After the end of the war, in 1955, the United States Air Force decided to rebuild and expland the severely damaged facility to use as a base for jet fighters.

The Barbarians Speak: How the Conquered Peoples Shaped Roman Europe - Peter S. Wells

LOL Talk about disregard for the past! This was a late Iron Age site -- Manching (Bavaria, Germany) -- that revolutionized our understanding of prehistoric Europe. Jet fighters indeed. :(

By the way, for those who aren't aware, October is National Book Month here in the US.

READ!! READ!! READ!!
 
opening paragraph

A boy with a parrot on his shoulder was walking along the railway tracks. His gait was dreamy and he swung a daisy as he went. With each step the boy dragged his toes in the rail bed, as if measuring out his journey with careful ruled marks of his shoetops in the gravel. It was midsummer, and there was something about the black hair and pale face of the boy against the green unfurling flag of the downs beyond, the rolling white eye of the daisy, the knobby knees in their short pants, the self-important air of the handsome gray parrot with its savage red tail feather, that charmed the old man as he watched them go by. Charmed him, or aroused his sense--a faculty at one time renowned throughout Europe--of promising anomaly.

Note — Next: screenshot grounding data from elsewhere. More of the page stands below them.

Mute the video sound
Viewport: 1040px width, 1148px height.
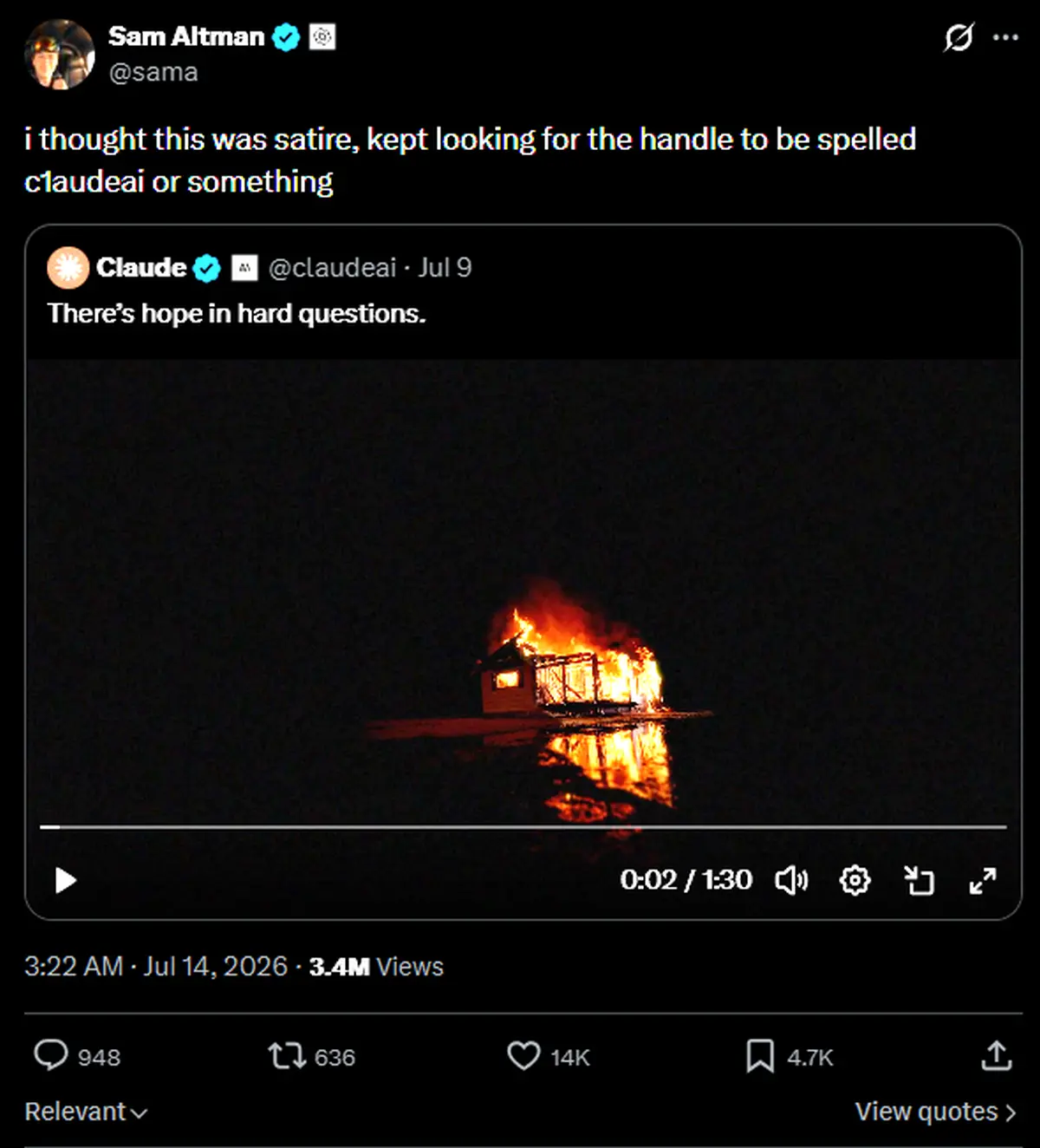pyautogui.click(x=791, y=880)
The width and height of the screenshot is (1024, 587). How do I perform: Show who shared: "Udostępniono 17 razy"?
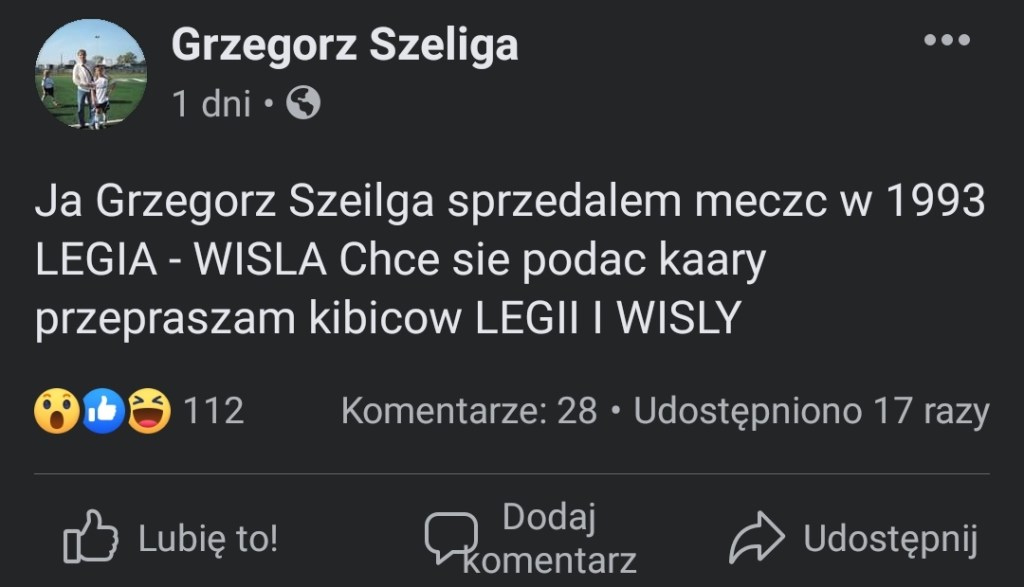point(811,411)
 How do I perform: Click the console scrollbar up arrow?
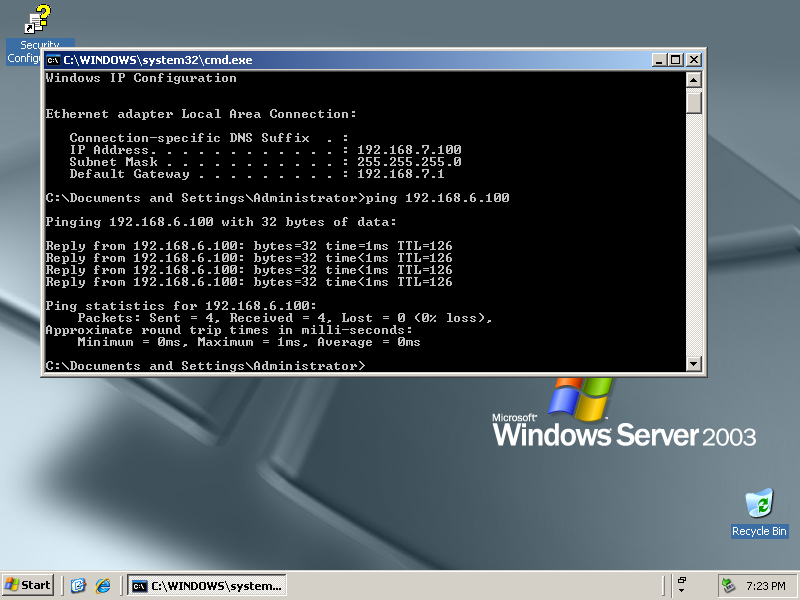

The Final Solution: A Story of Detection - Michael Chabon
 
first chapter, first paragraph+

On the 24th of February, 1815, the watch-tower of Notre-Dame de la Garfe signalled the arrival of the three masteder Pharaon, from Smyrna, Tieste, and Naples.

The usual crowd of curious spectators immediately filled the quay of Fort Saint-Jean, for at Marseilles, the arrival of a ship is always a great event, especially when that ship, as was the case with the Pharaon, has been built, rigged and laden in the dockyard of old Phocaea and belongs to a shipowner of their own town.

***
The Count of Monte Cristo - Alexandre Dumas
 
Stroke them regularly and ensure that their fur is well groomed.